A clear, simple explanation of what a struct is in C

I already have somewhat of an idea, but I thought it would be good to get some input from the wonderful people here at sof.

Please let me know if my question is too broad or vague.

Upvotes: 4

Views: 3656

Answers (4)

John Bode
John Bode

Reputation: 123458

The question is a bit broad, but...

A struct is an aggregate or composite data type, used for representing entities that are described by multiple attributes of potentially different types. Some examples:

  • A point in 3-D space, represented by 3 real-valued coordinates x, y, and z;
  • A mailing address, represented by a street name, house or apartment number, city, state, ZIP code;
  • A line item in an invoice, represented by a part name or number, unit cost, quantity, and subtotal;
  • A node in a tree, represented by a key, data value, left child, and right child;

etc., etc., etc.

Let's look at the mailing address as a concrete example.
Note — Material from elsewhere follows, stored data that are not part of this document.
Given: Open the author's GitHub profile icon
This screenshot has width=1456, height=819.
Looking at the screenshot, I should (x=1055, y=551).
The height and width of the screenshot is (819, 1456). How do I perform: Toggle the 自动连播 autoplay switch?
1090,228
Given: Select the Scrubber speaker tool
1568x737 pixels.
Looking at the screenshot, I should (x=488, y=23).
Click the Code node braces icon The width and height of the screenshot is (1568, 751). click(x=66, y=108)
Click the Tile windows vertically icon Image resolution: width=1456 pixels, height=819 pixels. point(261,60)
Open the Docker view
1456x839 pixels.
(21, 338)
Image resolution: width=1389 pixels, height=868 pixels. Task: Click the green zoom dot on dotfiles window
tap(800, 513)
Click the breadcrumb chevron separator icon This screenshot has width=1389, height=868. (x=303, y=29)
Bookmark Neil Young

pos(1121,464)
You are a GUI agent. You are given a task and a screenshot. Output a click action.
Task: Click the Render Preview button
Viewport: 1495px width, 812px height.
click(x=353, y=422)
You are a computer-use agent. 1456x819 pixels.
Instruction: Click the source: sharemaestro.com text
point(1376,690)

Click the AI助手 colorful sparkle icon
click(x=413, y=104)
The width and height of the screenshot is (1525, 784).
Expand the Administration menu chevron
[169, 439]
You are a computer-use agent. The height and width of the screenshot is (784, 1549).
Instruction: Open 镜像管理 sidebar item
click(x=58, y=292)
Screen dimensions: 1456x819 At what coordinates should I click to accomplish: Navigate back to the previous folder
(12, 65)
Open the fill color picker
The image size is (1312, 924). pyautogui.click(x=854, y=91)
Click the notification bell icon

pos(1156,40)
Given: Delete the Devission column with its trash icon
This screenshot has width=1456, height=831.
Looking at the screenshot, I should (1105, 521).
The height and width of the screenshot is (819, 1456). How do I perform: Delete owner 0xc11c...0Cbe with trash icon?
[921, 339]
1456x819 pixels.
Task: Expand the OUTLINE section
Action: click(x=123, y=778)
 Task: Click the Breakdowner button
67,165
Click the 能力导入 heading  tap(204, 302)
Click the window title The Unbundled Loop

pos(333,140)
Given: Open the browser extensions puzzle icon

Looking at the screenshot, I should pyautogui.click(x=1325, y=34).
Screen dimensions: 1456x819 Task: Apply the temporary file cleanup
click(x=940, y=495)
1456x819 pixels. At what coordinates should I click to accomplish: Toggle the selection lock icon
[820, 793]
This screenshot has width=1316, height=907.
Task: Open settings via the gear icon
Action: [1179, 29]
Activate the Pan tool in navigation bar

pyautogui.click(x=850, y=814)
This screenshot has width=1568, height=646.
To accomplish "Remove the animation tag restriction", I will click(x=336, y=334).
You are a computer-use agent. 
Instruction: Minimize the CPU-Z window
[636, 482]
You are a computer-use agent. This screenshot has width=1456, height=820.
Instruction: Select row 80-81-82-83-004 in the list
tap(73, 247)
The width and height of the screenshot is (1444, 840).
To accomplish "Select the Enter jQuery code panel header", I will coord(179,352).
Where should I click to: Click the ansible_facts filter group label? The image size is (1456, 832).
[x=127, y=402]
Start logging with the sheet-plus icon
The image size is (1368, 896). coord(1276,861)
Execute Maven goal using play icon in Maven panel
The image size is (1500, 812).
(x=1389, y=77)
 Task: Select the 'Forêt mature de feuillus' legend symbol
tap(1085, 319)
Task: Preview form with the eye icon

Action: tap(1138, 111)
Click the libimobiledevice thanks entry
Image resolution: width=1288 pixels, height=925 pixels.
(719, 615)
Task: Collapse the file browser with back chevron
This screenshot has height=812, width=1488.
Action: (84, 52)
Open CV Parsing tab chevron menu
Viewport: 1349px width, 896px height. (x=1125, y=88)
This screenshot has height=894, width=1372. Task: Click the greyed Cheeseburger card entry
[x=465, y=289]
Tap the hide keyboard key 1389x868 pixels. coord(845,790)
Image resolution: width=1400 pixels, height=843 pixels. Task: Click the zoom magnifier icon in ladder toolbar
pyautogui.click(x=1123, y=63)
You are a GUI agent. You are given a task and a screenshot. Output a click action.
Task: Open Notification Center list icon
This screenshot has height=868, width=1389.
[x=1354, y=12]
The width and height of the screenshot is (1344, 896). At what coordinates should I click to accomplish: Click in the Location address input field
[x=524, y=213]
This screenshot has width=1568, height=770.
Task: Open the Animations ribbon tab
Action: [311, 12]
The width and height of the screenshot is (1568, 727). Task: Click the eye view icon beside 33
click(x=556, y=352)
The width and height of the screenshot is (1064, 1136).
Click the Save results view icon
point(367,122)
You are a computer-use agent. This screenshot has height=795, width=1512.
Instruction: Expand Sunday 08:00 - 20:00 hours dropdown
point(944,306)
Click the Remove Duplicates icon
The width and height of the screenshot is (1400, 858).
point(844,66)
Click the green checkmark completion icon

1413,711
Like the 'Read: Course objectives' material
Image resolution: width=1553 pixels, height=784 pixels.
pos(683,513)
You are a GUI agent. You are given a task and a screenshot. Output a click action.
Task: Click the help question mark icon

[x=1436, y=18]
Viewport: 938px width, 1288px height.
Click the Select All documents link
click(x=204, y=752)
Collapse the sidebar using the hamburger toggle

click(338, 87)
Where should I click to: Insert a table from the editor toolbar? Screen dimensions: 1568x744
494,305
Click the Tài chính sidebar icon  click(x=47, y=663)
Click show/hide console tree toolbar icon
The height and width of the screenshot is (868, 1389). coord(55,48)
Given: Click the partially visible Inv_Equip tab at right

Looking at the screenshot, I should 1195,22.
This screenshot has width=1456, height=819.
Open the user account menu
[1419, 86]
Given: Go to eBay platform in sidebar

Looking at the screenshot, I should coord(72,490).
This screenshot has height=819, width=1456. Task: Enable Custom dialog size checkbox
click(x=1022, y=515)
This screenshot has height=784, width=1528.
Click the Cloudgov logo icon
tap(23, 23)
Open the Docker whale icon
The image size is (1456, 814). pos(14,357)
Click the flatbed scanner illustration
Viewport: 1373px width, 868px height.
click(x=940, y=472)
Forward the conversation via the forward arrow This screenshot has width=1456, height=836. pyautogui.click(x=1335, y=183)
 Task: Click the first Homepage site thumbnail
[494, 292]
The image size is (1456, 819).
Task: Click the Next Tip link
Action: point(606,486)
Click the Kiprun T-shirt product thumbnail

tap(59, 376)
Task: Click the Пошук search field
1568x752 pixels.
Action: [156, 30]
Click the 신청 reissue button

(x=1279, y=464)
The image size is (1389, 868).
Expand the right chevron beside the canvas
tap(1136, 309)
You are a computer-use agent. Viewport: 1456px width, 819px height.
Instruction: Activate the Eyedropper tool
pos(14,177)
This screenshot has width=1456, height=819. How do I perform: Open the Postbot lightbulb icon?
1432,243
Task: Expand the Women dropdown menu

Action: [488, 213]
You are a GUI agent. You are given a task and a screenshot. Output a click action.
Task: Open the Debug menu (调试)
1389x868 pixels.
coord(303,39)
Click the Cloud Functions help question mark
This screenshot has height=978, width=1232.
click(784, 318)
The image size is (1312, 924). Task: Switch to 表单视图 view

We could define our mailing address type as follows:

struct Address {
  char *streetName; 
  int buildingNumber;  // House, apt building, office building, etc.    
  char *aptNumber;     // Handles apt and suite #s like K103, B-2, etc.
  char *city;
  char state[3];
  int zip;
};

We'd create an instance of that struct like so:

struct Address newAddress;

and a pointer to that instance as:

struct Address *addrPtr = &newAddress;

and access each of its fields using either the . or -> operator depending on whether we're dealing with a struct instance or a pointer to a struct:

newAddress.streetName = strdup("Elm");
addrPtr->buildingNumber = 100;
...

Another way to look at structs is something like a database record composed of multiple fields.

Upvotes: 9

Christoph
Christoph

Reputation: 169563

Perhaps not the most simple explanation, but for completeness, here's what the standard has to say about structures (C99 6.2.5 §20):

A structure type describes a sequentially allocated nonempty set of member objects (and, in certain circumstances, an incomplete array), each of which has an optionally specified name and possibly distinct type.

Upvotes: 2

Christoffer
Christoffer

Reputation: 12910

It's a custom memory layout with human-readable aliases for the offsets within the memory area.

Upvotes: 6

Mahesh
Mahesh

Reputation: 34625

From MSDN -

A structure type is a user-defined composite type. It is composed of fields or members that can have different types.